[Records of word and element locations]
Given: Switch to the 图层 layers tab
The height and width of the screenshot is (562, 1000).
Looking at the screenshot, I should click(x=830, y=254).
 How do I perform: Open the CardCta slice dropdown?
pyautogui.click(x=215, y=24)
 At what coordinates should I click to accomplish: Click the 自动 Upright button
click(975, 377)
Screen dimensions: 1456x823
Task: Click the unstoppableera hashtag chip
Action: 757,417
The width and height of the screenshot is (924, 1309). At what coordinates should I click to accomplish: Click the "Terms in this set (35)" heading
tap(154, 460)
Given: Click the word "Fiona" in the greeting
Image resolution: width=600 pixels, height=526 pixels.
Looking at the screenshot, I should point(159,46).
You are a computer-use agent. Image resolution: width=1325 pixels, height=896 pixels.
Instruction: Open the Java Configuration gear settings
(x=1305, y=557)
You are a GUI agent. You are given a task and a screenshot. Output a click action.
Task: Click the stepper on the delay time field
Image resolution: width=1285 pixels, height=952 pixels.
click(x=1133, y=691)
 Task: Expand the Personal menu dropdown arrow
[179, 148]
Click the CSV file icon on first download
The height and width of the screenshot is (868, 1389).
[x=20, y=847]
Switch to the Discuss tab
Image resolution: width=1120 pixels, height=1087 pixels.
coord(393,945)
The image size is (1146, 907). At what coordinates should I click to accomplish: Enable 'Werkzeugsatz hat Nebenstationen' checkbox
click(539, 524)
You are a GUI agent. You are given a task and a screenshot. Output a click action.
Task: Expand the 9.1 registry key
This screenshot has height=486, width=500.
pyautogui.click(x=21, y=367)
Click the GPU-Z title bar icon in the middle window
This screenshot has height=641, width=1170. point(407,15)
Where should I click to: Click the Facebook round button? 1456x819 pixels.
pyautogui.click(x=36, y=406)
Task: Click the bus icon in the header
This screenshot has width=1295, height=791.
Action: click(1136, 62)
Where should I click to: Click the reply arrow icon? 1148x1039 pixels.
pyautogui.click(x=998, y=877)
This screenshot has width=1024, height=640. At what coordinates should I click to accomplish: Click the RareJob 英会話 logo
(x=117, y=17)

**TO DO:**
Copy all of these lines above word for word, without changing anything.

**SOLVED EXERCISE:**
Given: Switch to the 图层 layers tab
The height and width of the screenshot is (562, 1000).
Looking at the screenshot, I should click(x=830, y=254).
 How do I perform: Open the CardCta slice dropdown?
pyautogui.click(x=215, y=24)
 At what coordinates should I click to accomplish: Click the 自动 Upright button
click(975, 377)
Screen dimensions: 1456x823
Task: Click the unstoppableera hashtag chip
Action: 757,417
The width and height of the screenshot is (924, 1309). At what coordinates should I click to accomplish: Click the "Terms in this set (35)" heading
tap(154, 460)
Given: Click the word "Fiona" in the greeting
Image resolution: width=600 pixels, height=526 pixels.
Looking at the screenshot, I should point(159,46).
You are a computer-use agent. Image resolution: width=1325 pixels, height=896 pixels.
Instruction: Open the Java Configuration gear settings
(x=1305, y=557)
You are a GUI agent. You are given a task and a screenshot. Output a click action.
Task: Click the stepper on the delay time field
Image resolution: width=1285 pixels, height=952 pixels.
click(x=1133, y=691)
 Task: Expand the Personal menu dropdown arrow
[179, 148]
Click the CSV file icon on first download
The height and width of the screenshot is (868, 1389).
[x=20, y=847]
Switch to the Discuss tab
Image resolution: width=1120 pixels, height=1087 pixels.
coord(393,945)
The image size is (1146, 907). At what coordinates should I click to accomplish: Enable 'Werkzeugsatz hat Nebenstationen' checkbox
click(539, 524)
You are a GUI agent. You are given a task and a screenshot. Output a click action.
Task: Expand the 9.1 registry key
This screenshot has height=486, width=500.
pyautogui.click(x=21, y=367)
Click the GPU-Z title bar icon in the middle window
This screenshot has height=641, width=1170. point(407,15)
Where should I click to: Click the Facebook round button? 1456x819 pixels.
pyautogui.click(x=36, y=406)
Task: Click the bus icon in the header
This screenshot has width=1295, height=791.
Action: click(1136, 62)
Where should I click to: Click the reply arrow icon? 1148x1039 pixels.
pyautogui.click(x=998, y=877)
This screenshot has width=1024, height=640. At what coordinates should I click to accomplish: Click the RareJob 英会話 logo
(x=117, y=17)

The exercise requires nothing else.